Dane z serwisu Otodom za listopad wskazują na stagnację na rynku wynajmu mieszkań w Polsce pod koniec roku. Obserwowano spadek zainteresowania ze strony osób szukających mieszkań o 4% w stosunku do poprzedniego miesiąca, co nie wpłynęło znacząco na wysokość czynszów. Również liczba nowych ofert wynajmu zmalała o 11% w porównaniu z październikiem. Mimo to, prognozuje się, że po nowym roku nastąpi wzrost zainteresowania najmem.

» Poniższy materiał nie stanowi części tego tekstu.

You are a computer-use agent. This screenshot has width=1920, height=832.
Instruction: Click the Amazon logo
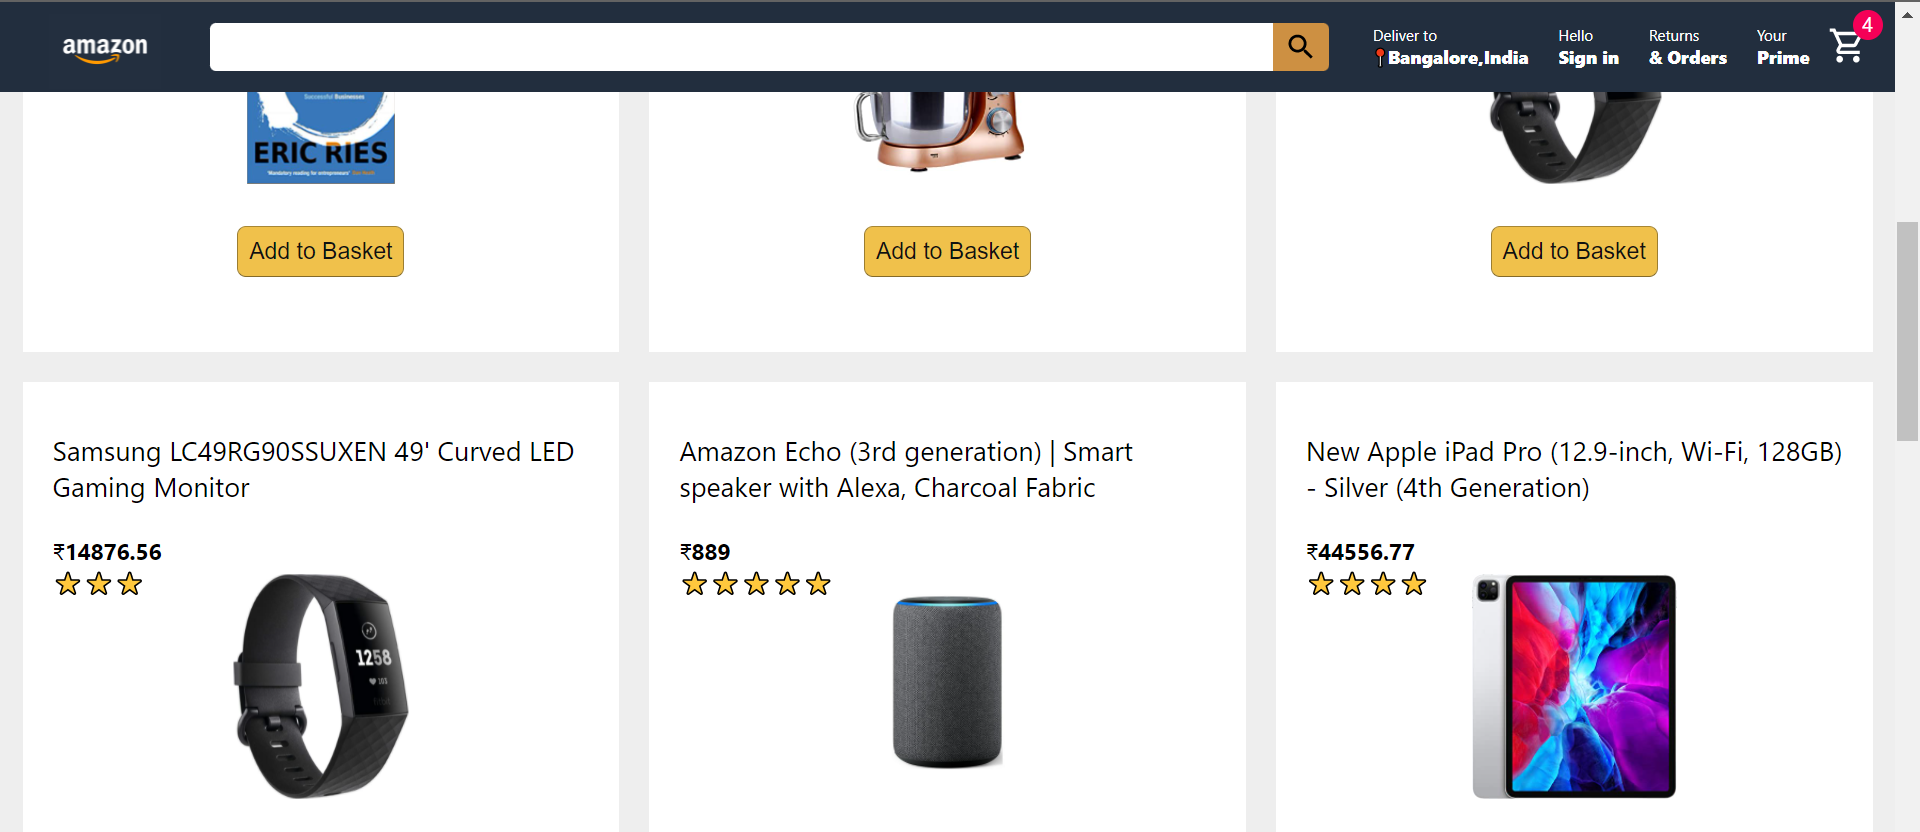[105, 47]
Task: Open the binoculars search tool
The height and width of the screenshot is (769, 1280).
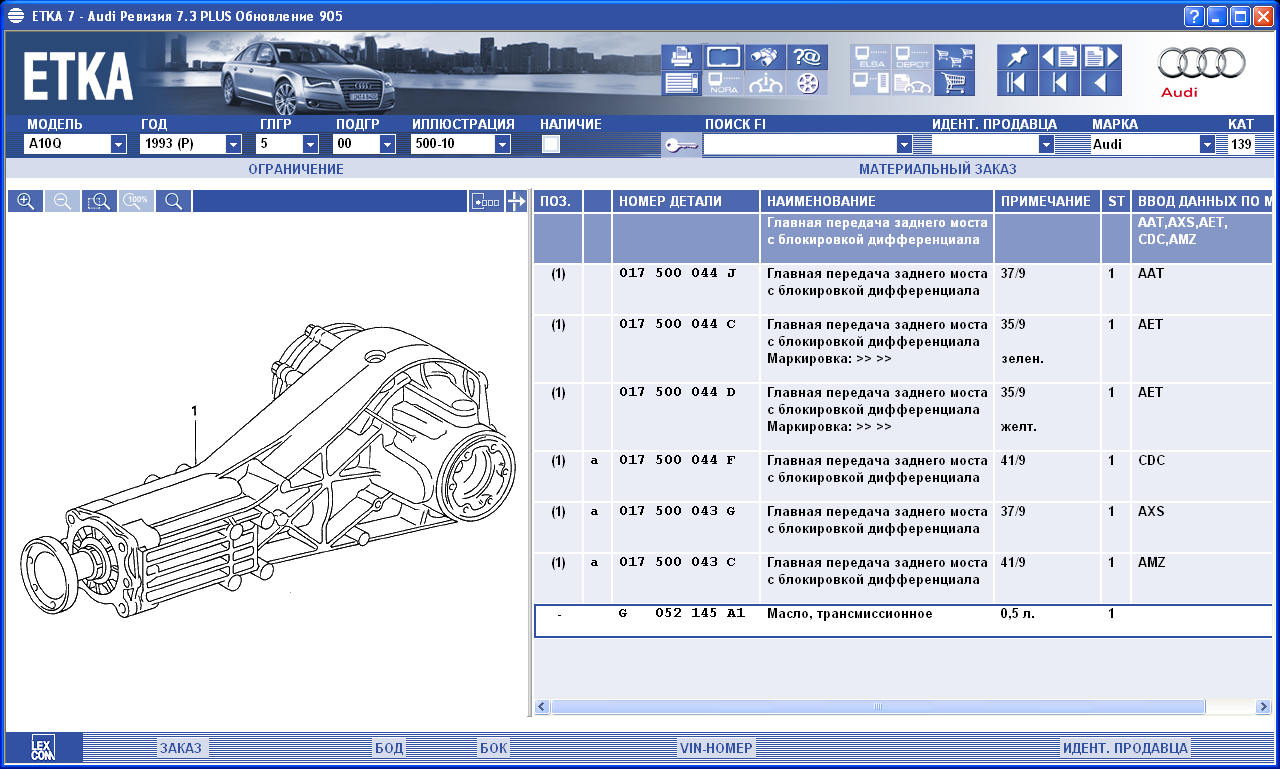Action: (x=765, y=57)
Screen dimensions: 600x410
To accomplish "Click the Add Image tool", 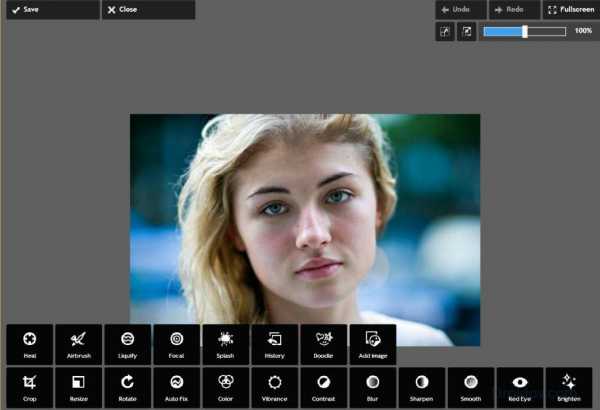I will 372,344.
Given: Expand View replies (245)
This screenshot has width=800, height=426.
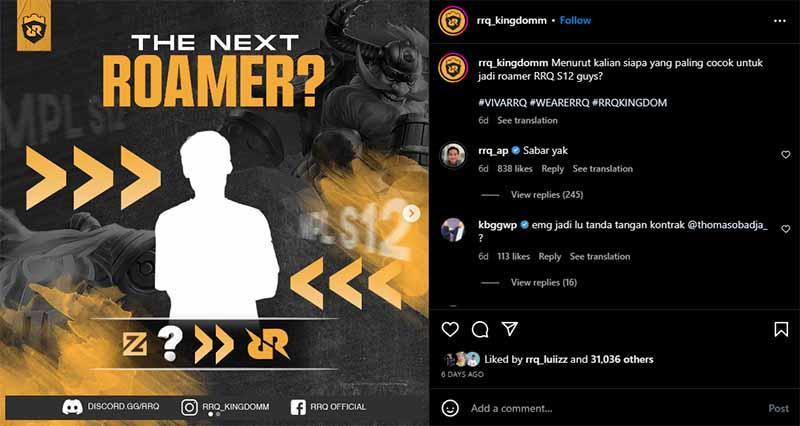Looking at the screenshot, I should click(547, 194).
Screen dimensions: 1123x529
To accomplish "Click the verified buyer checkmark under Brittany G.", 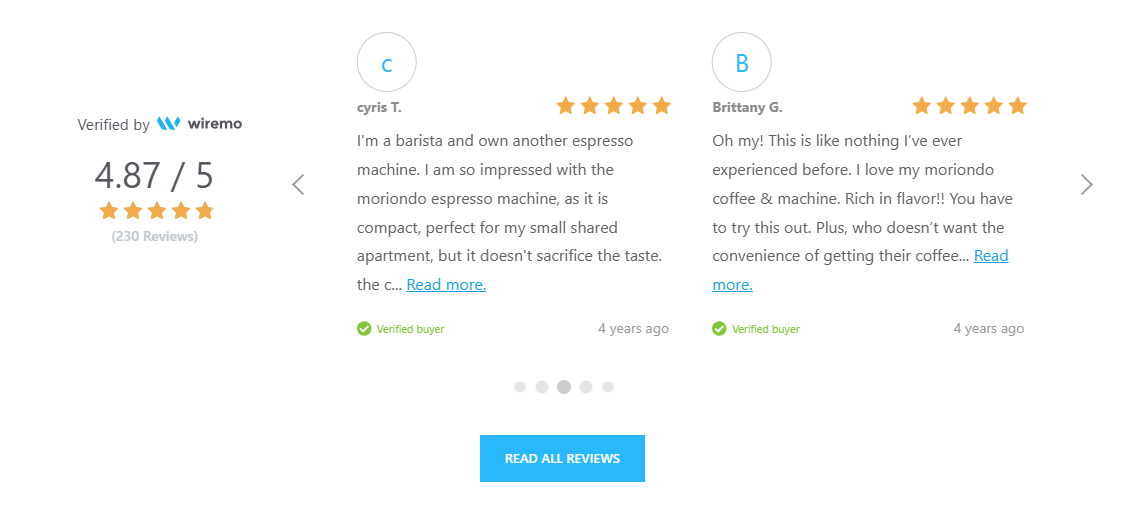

Tradycyjnie w ostatnim kwartale roku aktywność na rynku najmu maleje. Od października zauważalny jest spadek liczby nowych ofert, a w listopadzie ich liczba była niższa o 11% niż w październiku. Szczególnie duży spadek zanotowano w Poznaniu i Trójmieście. Mniejsza była również liczba ofert zamkniętych i reaktywowanych.
Oferta mieszkań do wynajęcia się zmniejsza, a zainteresowanie najmem maleje. W listopadzie, spośród 16 miast wojewódzkich, tylko w Olsztynie oferta wynajmu utrzymała się na podobnym poziomie jak w październiku, natomiast w pozostałych miastach znacząco spadła.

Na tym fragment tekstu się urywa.